*Work to complete:*
Once the line containing "联系我们 (33, 2342)" is found, please copy it and all lines after it through the end of the records, exactly, leaving out pictures.

*Data supplied:*

======

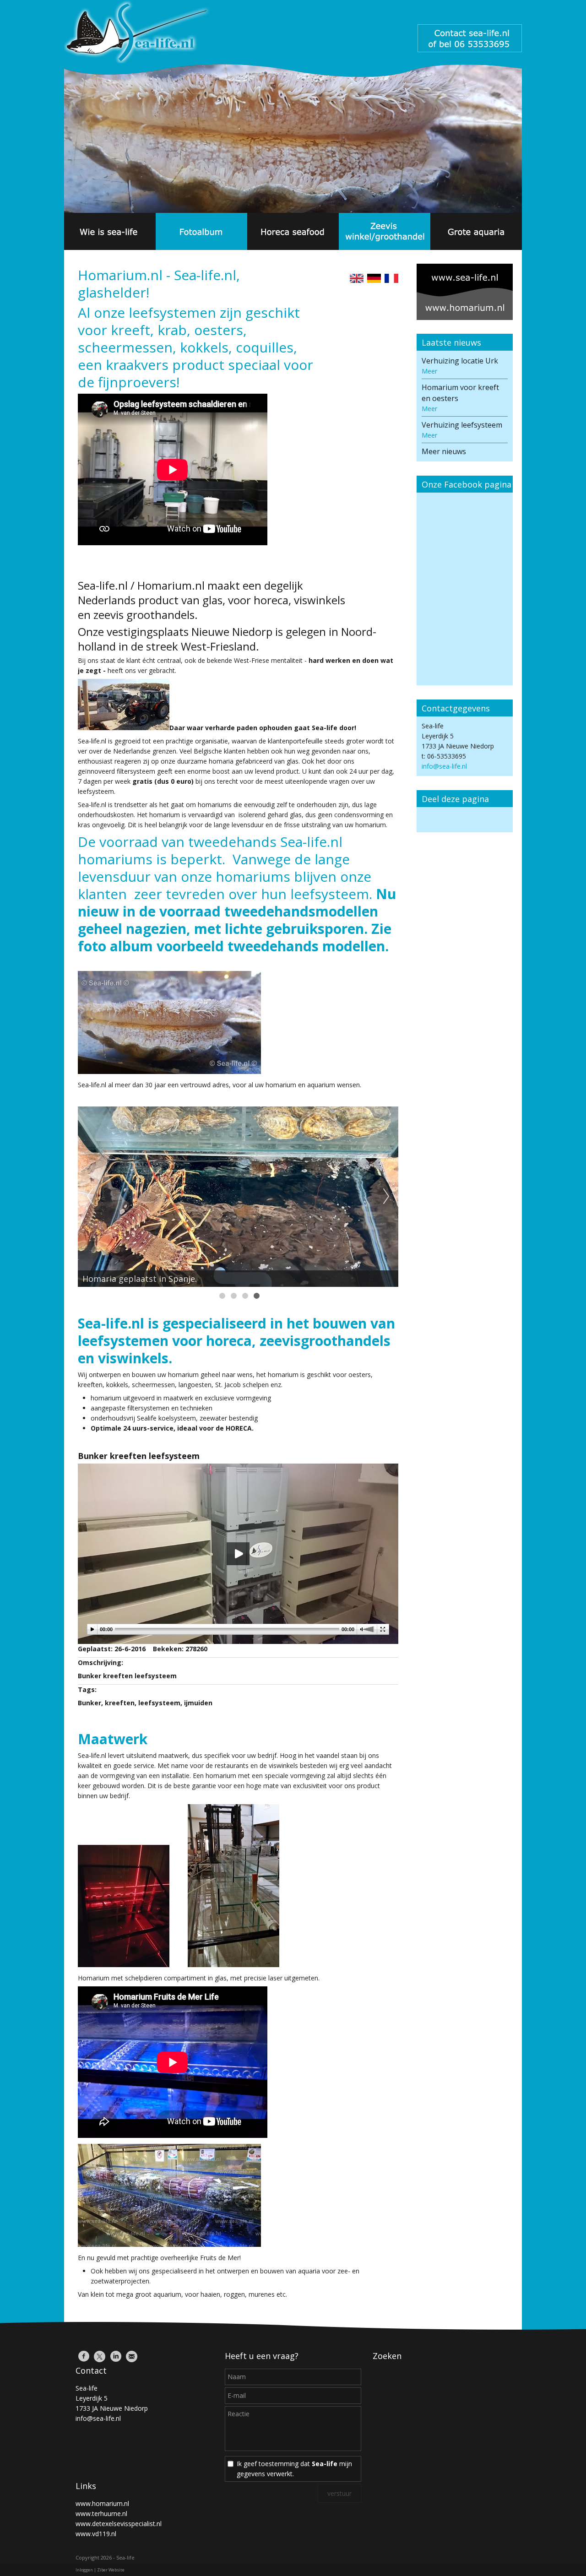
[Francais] (391, 280)
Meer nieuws (444, 451)
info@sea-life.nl (444, 766)
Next (386, 1197)
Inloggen (84, 2570)
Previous (89, 1197)
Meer (429, 371)
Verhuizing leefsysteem (462, 425)
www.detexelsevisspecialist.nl (119, 2523)
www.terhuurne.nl (101, 2513)
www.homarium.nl (102, 2503)
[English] (357, 280)
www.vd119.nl (96, 2533)
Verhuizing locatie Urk (460, 361)
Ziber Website (111, 2570)
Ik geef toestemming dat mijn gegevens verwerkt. (294, 2468)
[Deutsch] (374, 280)
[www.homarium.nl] (465, 293)
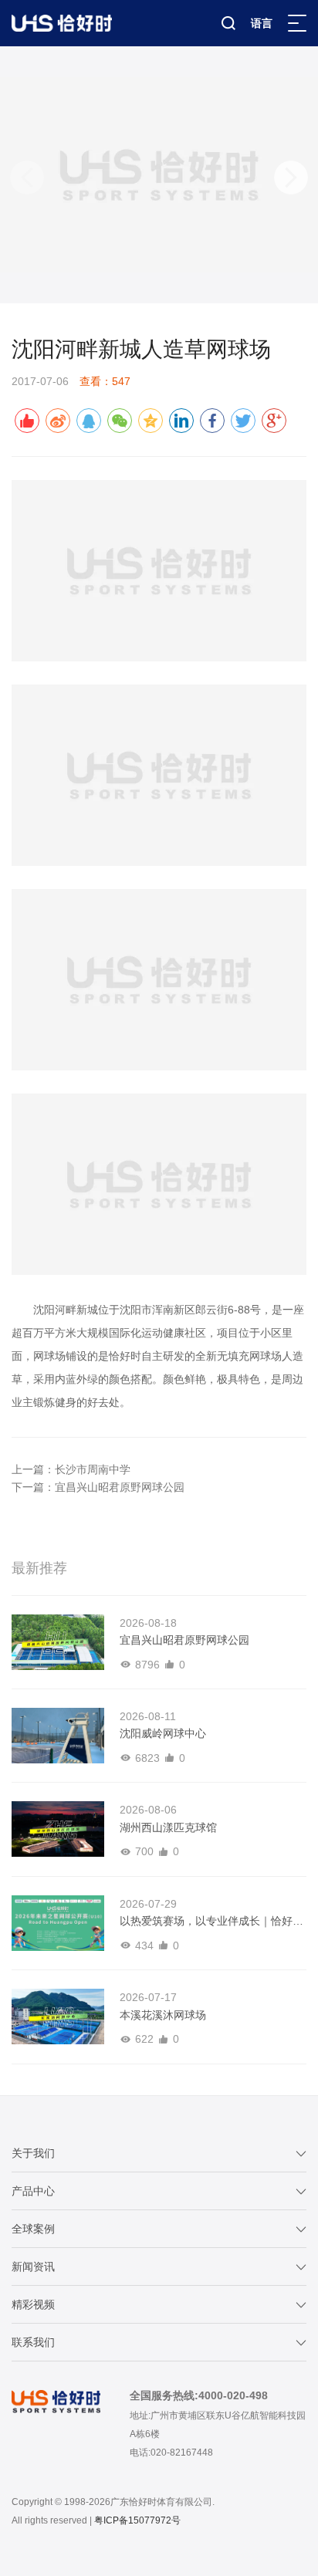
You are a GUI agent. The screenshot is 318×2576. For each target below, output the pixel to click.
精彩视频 (33, 2304)
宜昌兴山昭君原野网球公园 (119, 1487)
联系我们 (33, 2342)
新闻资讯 (33, 2266)
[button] (291, 177)
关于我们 (33, 2153)
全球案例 (33, 2229)
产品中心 (33, 2191)
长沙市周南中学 (92, 1469)
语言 (261, 23)
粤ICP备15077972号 (137, 2520)
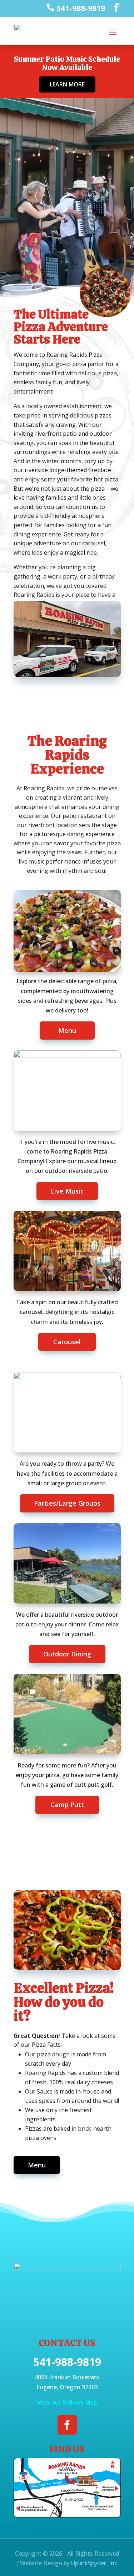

======

*Written response:*
联系我们 (33, 2342)
新闻资讯 (33, 2266)
[button] (291, 177)
关于我们 (33, 2153)
全球案例 (33, 2229)
产品中心 (33, 2191)
长沙市周南中学 (92, 1469)
语言 (261, 23)
粤ICP备15077972号 (137, 2520)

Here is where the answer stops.